This year we will celebrate the 50st anniversary of the UN Conference on the Environment in Stockholm and the 30st anniversary of the Rio Declaration on Environment and Development.
Yet we are far from reaching the objectives of these declarations. Different reports have given evidence of an unprecedented loss of biodiversity, which for many people is key to sustain their diets and livelihoods. COP 26 also illustrated how we are a long way from complying with Principle 10 of the Rio Declaration posits that “[e]nvironmental issues are best handled with the participation of all concerned citizens, at the relevant level”.
It is against this backdrop that the SD=HS program remains relevant. SD=HS aims to puts farmers, men and women, at the heart of strengthening agrobiodiversity to improve diets and climate resilience. Its basic premise is that their voice, agency and knowledge of local diversity is necessary to find solutions for the crisis that we face.
The recent Mid Term Review confirms this by concluding;
that despite the challenges posed by the current COVID-19 pandemic, the SD=HS programme has achieved positive results to date and is clearly responding to the needs and rights of indigenous peoples, smallholder farmers, women and youth.

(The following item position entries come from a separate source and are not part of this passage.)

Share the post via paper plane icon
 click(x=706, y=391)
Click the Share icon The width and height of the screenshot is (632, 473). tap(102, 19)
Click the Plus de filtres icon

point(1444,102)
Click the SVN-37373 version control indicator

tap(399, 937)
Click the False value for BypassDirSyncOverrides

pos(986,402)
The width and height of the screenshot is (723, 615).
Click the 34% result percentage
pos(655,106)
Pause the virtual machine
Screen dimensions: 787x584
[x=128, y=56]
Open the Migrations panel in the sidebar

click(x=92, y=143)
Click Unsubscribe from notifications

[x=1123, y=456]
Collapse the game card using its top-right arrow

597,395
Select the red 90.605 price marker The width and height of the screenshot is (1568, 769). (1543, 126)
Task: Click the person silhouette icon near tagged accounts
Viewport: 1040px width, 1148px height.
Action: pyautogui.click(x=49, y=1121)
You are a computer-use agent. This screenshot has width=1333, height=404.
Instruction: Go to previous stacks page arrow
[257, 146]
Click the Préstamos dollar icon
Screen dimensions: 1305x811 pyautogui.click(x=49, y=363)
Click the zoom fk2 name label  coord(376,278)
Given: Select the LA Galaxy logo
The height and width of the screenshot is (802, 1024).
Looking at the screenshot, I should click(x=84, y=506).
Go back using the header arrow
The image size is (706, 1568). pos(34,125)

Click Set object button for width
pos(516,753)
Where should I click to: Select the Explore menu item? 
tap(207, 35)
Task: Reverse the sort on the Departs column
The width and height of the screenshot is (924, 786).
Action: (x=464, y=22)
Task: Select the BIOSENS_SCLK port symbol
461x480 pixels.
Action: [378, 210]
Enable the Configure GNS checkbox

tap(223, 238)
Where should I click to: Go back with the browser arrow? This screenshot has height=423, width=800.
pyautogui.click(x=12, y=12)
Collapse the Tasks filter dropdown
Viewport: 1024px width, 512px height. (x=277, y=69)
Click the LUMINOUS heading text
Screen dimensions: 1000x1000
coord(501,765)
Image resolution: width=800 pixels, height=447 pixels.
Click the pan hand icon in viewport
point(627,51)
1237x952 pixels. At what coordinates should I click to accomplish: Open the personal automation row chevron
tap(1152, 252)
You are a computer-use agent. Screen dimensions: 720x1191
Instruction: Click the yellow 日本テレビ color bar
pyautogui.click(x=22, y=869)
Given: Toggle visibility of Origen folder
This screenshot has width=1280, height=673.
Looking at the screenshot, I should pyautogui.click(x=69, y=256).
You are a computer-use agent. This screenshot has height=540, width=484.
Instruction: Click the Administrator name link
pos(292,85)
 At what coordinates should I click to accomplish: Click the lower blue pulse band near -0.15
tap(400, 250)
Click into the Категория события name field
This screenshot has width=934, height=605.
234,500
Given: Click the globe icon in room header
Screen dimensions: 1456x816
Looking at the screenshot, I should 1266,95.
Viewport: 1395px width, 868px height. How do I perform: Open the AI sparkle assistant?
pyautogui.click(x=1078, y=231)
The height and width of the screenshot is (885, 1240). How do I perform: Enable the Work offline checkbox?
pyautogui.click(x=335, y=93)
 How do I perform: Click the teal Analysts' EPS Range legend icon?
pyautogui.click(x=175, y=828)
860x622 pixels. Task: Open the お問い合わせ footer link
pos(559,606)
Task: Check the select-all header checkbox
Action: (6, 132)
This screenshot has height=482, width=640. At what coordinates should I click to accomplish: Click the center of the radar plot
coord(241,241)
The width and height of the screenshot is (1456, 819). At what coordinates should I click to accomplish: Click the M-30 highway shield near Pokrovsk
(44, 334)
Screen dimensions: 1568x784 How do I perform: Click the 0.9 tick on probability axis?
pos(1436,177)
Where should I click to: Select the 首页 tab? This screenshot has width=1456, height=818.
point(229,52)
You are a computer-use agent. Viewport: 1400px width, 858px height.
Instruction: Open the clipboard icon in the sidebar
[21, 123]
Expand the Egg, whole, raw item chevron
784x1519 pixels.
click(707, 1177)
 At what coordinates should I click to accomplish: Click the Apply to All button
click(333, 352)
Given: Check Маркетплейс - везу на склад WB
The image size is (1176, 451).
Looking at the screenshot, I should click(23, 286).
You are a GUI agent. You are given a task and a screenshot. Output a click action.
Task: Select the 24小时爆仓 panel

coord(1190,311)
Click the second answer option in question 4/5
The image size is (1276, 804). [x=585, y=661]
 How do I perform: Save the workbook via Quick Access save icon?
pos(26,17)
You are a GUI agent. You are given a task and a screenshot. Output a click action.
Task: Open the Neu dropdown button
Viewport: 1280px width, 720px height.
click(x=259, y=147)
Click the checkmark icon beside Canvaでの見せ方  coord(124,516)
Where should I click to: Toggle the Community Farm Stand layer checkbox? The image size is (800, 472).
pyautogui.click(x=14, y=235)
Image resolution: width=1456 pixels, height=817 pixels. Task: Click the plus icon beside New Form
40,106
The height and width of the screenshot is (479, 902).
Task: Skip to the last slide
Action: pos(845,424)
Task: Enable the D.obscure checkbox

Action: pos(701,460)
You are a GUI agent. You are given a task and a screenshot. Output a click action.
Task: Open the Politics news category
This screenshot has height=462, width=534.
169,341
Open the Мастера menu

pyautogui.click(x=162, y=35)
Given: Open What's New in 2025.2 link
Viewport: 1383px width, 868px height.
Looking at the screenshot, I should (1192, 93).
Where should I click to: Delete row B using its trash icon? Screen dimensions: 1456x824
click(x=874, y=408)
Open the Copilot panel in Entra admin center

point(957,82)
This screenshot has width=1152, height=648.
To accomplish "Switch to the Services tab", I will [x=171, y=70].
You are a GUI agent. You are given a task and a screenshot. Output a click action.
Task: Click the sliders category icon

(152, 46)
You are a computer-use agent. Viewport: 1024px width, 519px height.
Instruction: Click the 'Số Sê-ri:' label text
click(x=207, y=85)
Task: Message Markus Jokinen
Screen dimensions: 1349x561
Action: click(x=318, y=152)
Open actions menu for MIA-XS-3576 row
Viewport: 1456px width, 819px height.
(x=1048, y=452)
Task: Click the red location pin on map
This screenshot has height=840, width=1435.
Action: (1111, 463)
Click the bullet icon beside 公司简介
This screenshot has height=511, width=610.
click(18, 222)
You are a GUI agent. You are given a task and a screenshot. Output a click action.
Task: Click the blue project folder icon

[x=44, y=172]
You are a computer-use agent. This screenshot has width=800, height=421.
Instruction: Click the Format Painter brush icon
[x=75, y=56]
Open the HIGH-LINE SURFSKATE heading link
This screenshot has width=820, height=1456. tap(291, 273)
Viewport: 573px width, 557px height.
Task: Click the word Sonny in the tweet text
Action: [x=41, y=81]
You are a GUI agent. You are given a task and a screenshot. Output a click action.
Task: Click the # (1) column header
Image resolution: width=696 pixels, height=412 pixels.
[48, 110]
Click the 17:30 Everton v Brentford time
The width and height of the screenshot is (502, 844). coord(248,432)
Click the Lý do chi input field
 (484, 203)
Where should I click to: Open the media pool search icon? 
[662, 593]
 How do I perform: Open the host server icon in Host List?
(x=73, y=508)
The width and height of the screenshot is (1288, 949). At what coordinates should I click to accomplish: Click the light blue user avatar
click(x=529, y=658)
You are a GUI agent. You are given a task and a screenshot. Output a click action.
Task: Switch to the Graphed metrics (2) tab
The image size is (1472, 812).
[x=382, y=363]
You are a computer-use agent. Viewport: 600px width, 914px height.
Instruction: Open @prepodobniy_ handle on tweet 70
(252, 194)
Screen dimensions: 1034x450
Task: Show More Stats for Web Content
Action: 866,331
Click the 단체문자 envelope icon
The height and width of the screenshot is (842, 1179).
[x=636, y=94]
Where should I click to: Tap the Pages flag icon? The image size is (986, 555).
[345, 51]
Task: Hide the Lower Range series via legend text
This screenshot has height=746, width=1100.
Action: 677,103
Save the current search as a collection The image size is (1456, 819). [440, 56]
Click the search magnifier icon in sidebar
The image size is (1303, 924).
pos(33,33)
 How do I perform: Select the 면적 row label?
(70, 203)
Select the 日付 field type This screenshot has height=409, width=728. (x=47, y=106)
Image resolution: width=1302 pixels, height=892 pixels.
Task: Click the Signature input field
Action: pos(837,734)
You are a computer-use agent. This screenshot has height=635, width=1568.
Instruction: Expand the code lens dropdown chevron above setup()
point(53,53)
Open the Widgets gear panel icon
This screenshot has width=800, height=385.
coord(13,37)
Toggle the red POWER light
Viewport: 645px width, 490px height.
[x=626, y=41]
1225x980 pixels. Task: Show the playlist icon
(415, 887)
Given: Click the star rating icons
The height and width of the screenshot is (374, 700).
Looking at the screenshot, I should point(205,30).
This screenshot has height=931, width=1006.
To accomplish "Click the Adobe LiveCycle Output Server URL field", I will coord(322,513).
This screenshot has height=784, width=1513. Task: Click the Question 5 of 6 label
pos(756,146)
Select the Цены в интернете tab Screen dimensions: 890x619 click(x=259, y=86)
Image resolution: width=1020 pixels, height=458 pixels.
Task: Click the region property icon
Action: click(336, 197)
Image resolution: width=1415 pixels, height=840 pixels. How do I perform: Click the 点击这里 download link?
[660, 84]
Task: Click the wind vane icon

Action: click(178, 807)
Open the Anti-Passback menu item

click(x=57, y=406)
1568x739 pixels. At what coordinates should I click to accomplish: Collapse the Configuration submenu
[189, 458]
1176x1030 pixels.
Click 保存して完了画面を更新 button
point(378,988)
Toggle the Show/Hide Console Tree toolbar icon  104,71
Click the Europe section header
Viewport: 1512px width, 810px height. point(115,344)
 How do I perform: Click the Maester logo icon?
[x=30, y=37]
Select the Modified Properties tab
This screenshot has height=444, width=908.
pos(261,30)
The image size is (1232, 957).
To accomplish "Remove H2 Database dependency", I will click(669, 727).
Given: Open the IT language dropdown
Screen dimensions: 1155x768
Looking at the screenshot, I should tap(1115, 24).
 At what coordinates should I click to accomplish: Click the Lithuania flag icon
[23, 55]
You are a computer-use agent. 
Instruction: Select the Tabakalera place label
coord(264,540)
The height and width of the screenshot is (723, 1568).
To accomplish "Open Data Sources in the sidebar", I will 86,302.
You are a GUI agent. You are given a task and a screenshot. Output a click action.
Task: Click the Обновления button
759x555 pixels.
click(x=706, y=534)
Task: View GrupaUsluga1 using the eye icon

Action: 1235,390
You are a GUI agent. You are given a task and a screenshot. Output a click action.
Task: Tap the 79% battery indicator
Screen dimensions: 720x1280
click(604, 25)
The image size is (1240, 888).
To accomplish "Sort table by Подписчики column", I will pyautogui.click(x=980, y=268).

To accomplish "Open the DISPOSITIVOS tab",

SD=HS is also contributing to global efforts to rebalance power relations by bringing the interests of smallholder farmers to the international arena’. The 342 stories collected by this review also tell a story of how farmers have improved their food and nutrition security, but also how the program has contributed to changes in their community systems.
However, this same review has outlined a number of areas where we need to strengthen our work to increase our impact and remain relevant. It indicates the need to shift the power and give a stronger role to national actors; it suggests developing a more holistic approach to agrobiodiversity; and urges us to do more to involve women and youth. As SD=HS we have taken out six key topics that are important for the future of SD=HS and that we would like to discuss with our partners in the program. These topics are:
1. Strengthen the integration of pillars into a holistic approach to agrobiodiversity,
2. Rebalance the power and decentralize resources to countries,
3. Be more inclusive and strengthen our work on gender and youth,
4. Strengthen learning spaces on national, cross-regional and programme level,
5. Leverage our work by working in coalitions, and
6. Connect the dots; strengthen local to global influencing.
Based on these recommendations we are to develop a future vision and direction for the SD=HS program. We want to build this vision together with the farmers, facilitators, national partners, Oxfam staff.
New initiatives in 2022 aim to encourage this participatory approach.
- As a starting point, you can consult the Mid Term Review summary and a summary through stories of it.
- We wish to make the SD=HS newsletter a tool to foster exchange between partners and facilitators by organizing “newsletter take overs”. Each country is invited to use one edition of the newsletter to share their work with the whole SD=HS community. Please get in touch with us to coordinate this together.
- A new linking and learning initiative aims to discuss and review specific SD=HS topics throughout the year. We will organize a webinar and look at case studies to expand our learning. All SD=HS partners are invited.
Finally, we are engaging with the Swedish Development Agency – Sida – about the future of SD=HS. Sida is currently the main donor to SD=HS, but their current grant will expire by the end of 2022. We know that one of the important priorities for Sida in the coming years will be biodiversity and climate. This means that we hope that we extend our partnership also for the years to come. This month February we will discuss with Sida the findings of the Mid Term Review and ask them to extend the current grant. We hope to get more clarity about the possibilities for extension and what is required from all of us before the end of March.